• _PROVIDED PASSAGE_
Sup fucker, it’s you from 7 years in the future.
Is December 2015 treating you right? I think it’s treating you right.
I turned 25 a couple days ago, and as I’m writing this, I’m really regretting the 15 drinks I had in one go that night. I’m still sliiiightly hungover, but it’s basically gone now that I’ve got some coffee and a few bottles of water in me. When you start drinking, don’t go this hard, ever. I swear you’re not impressing anyone, and you’re just fucking up your weekends. Getting blackout drunk isn’t as fun as your sheltered mind idealizes it to be. Stick to <9 drinks in a night. That’s a good balance between getting a serious buzz vs not being too too sick the next day (or the next couple days)
Yet for some reason, I still enjoy getting wasted while watching random shit on YouTube and Netflix. I need to cut this shit out and enjoy all that stuff sober. I always feel so damn sharp when I go without drinking, or without jerking off.
Get on nofap. Reclaiming power over your sexual energy is one of the best decisions you’ll ever make for your mental health, your spirit, and your results with the ladies. Holding and saving this sexual tension for real-life girls who’ll like you feels a million times better than wasting it thinking about girls who don’t care for you.
Don’t ever do drugs. Drugs are for losers. You already know you’re not a stoner in the slightest, nor will you ever be. But don’t be tempted by anything else. Keep your mind and your body sharp.
Stick to caffeine and cigarettes, man. Some of your best writing happens after a cup of coffee or a couple scoops of preworkout, and caffeine sure does make music sound better.

Saved entries:
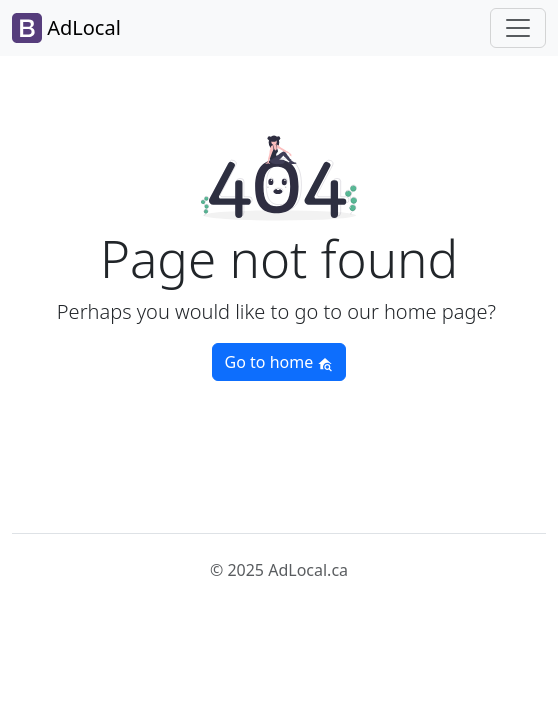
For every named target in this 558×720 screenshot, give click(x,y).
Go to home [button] (279, 362)
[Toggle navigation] (518, 28)
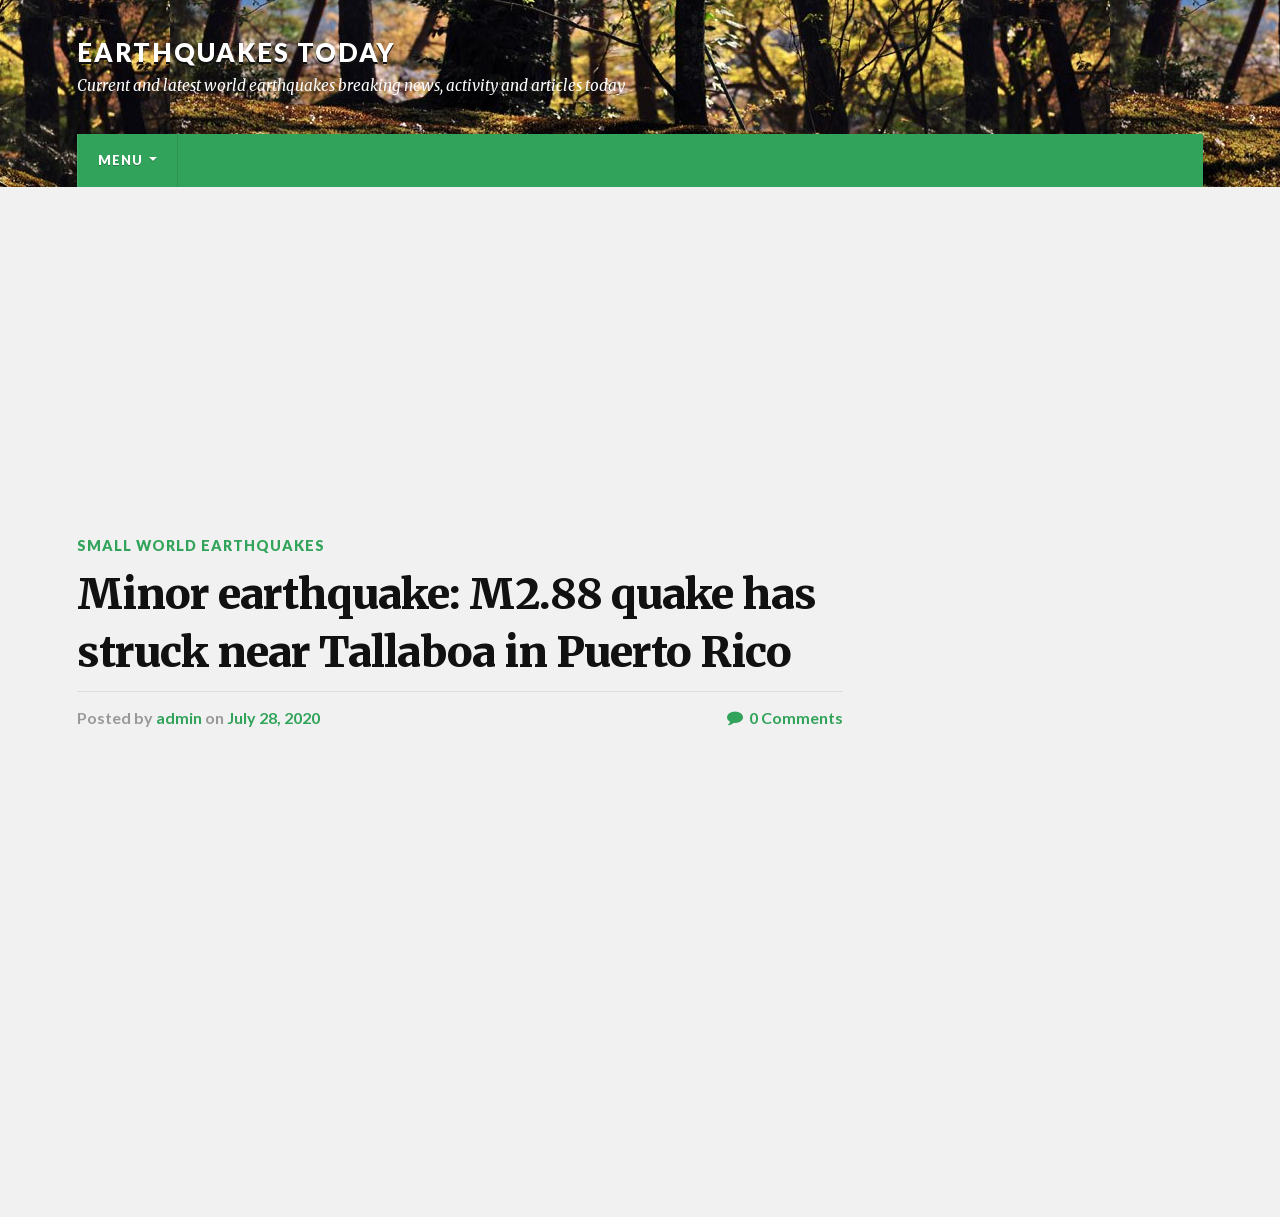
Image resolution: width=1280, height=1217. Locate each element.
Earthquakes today (236, 52)
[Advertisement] (640, 337)
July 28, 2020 (273, 717)
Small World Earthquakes (201, 545)
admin (179, 717)
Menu (120, 160)
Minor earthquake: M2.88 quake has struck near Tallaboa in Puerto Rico (446, 622)
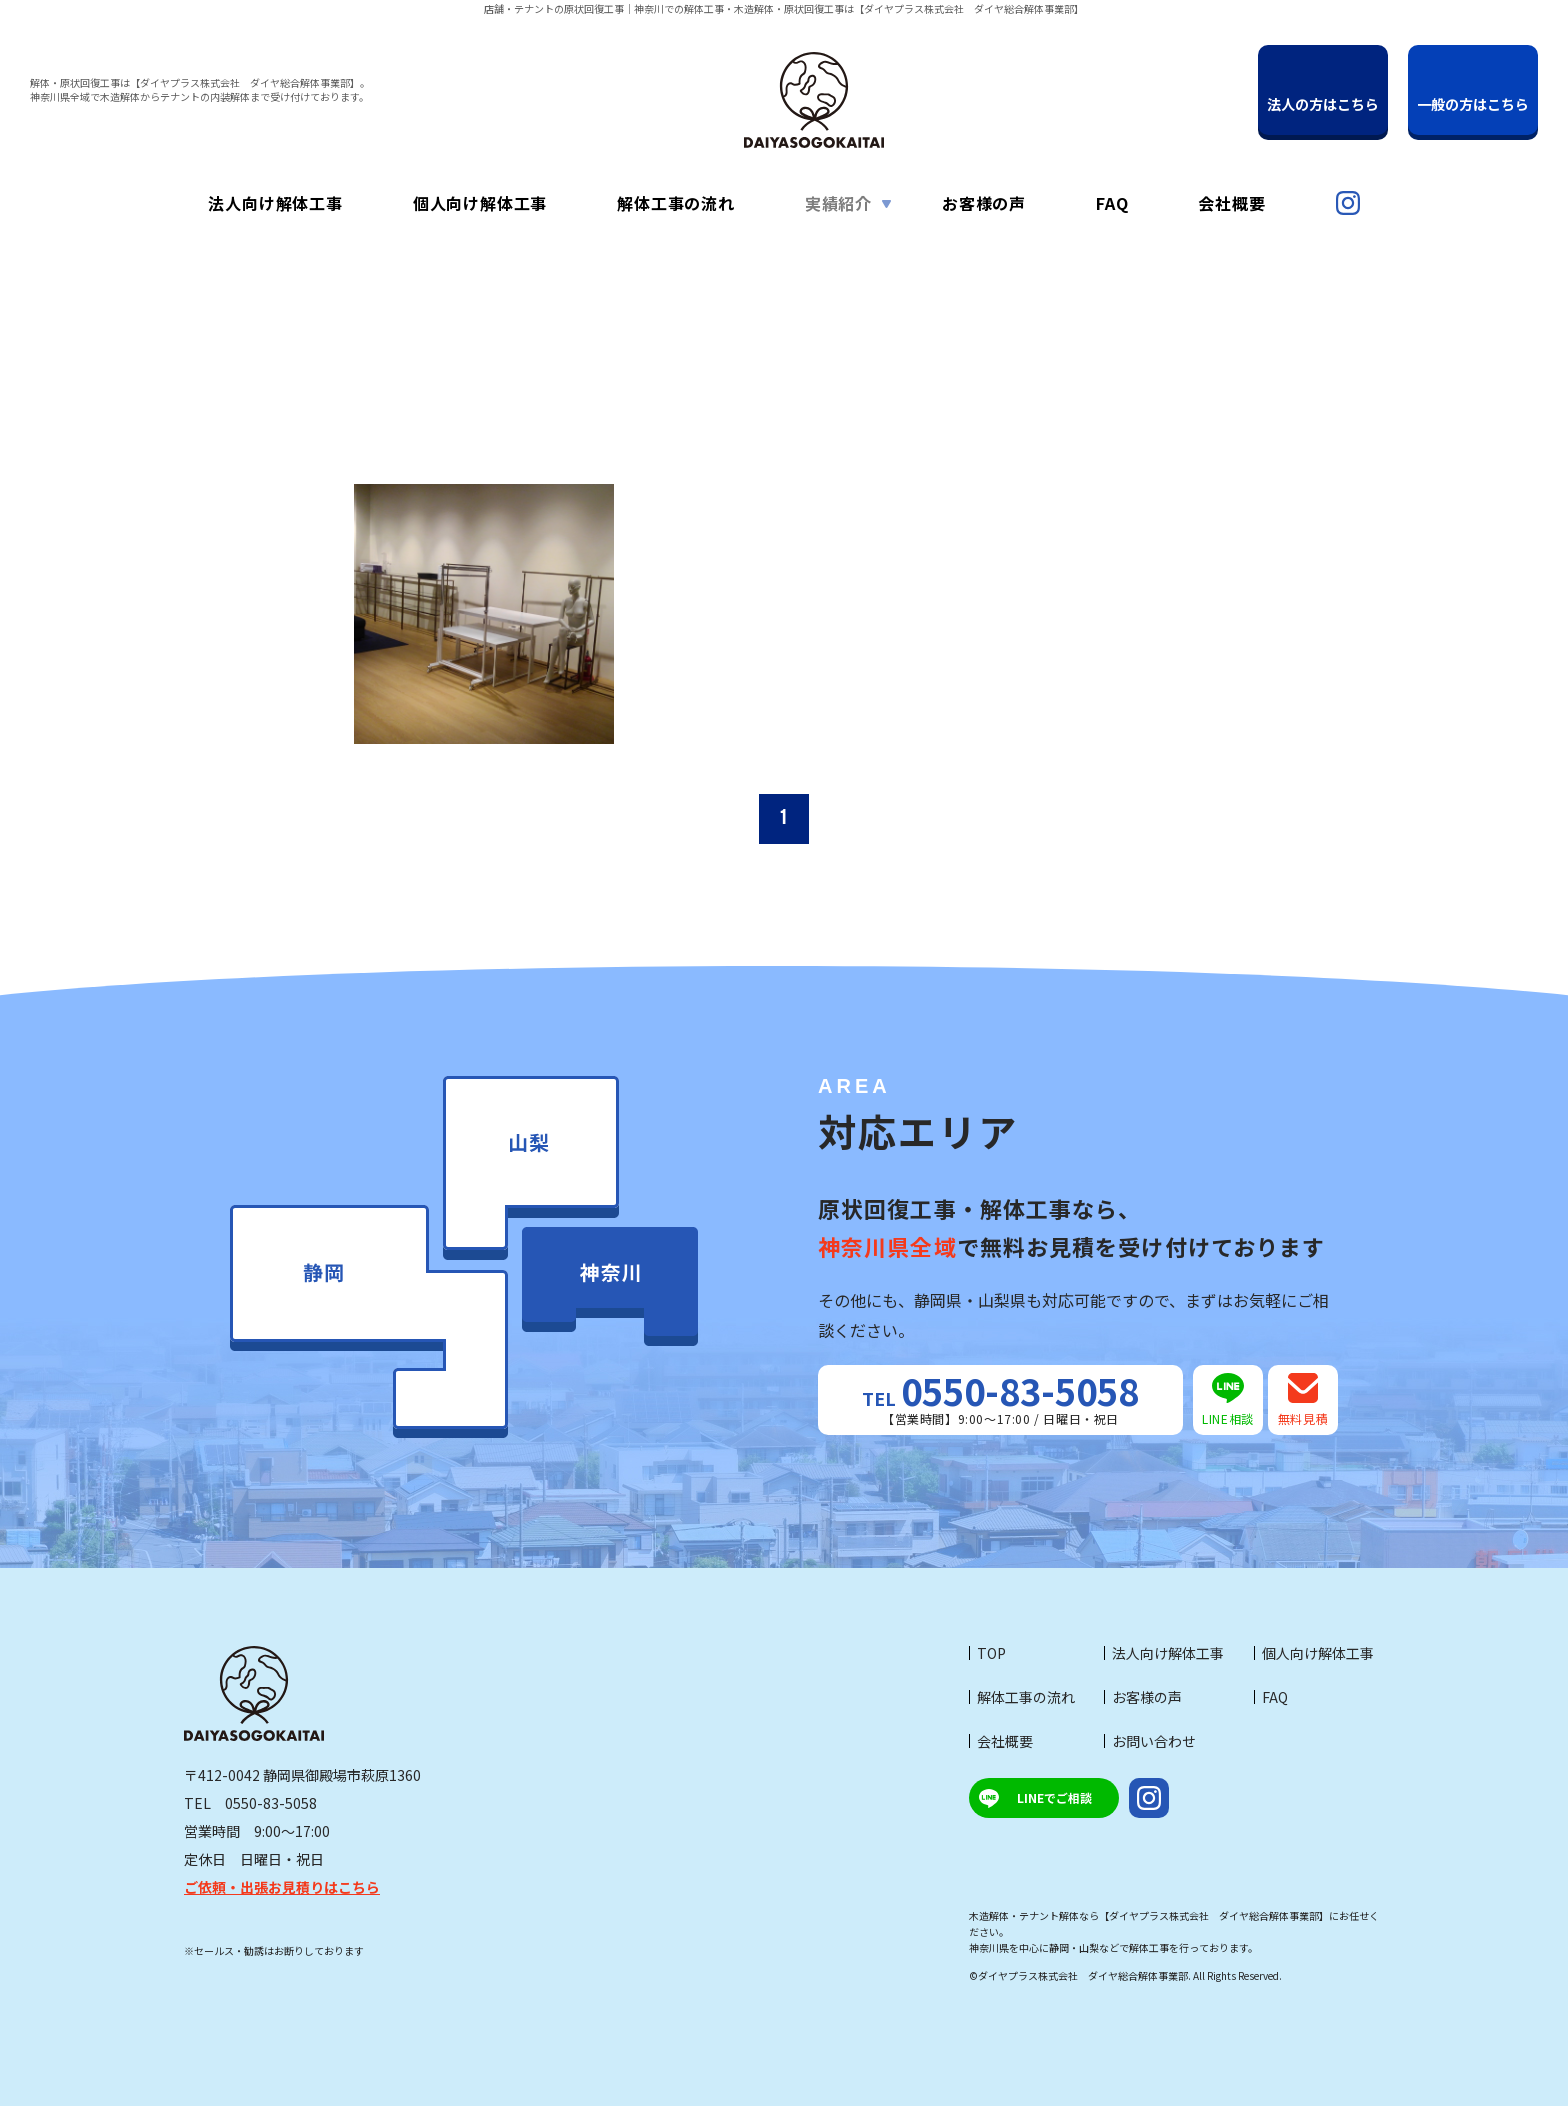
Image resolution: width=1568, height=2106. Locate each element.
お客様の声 (1147, 1697)
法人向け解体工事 (1168, 1653)
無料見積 (1303, 1400)
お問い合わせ (1154, 1741)
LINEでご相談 (1054, 1797)
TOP (991, 1653)
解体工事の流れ (1026, 1697)
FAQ (1275, 1697)
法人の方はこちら (1323, 104)
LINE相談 (1228, 1400)
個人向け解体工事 (1318, 1653)
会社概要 (1005, 1741)
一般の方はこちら (1473, 104)
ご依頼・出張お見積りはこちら (282, 1887)
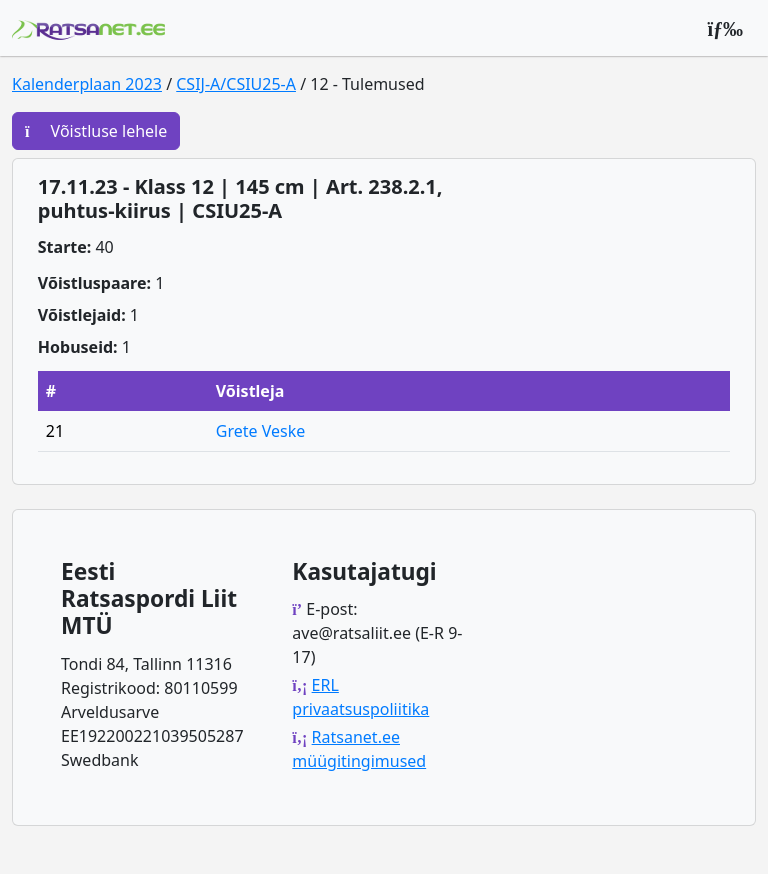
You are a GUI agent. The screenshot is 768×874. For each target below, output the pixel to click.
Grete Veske (260, 431)
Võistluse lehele (96, 131)
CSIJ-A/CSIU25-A (236, 84)
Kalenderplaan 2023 (87, 84)
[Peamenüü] (725, 28)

• _REQUIRED WORK_
Transcribe the part of the letter that begins with the words containing "Don’t ever do" and ends with "music sound better.". The records were taken from a source separate from the letter.

• _OUTPUT OF THE EXERCISE_
Don’t ever do drugs. Drugs are for losers. You already know you’re not a stoner in the slightest, nor will you ever be. But don’t be tempted by anything else. Keep your mind and your body sharp.
Stick to caffeine and cigarettes, man. Some of your best writing happens after a cup of coffee or a couple scoops of preworkout, and caffeine sure does make music sound better.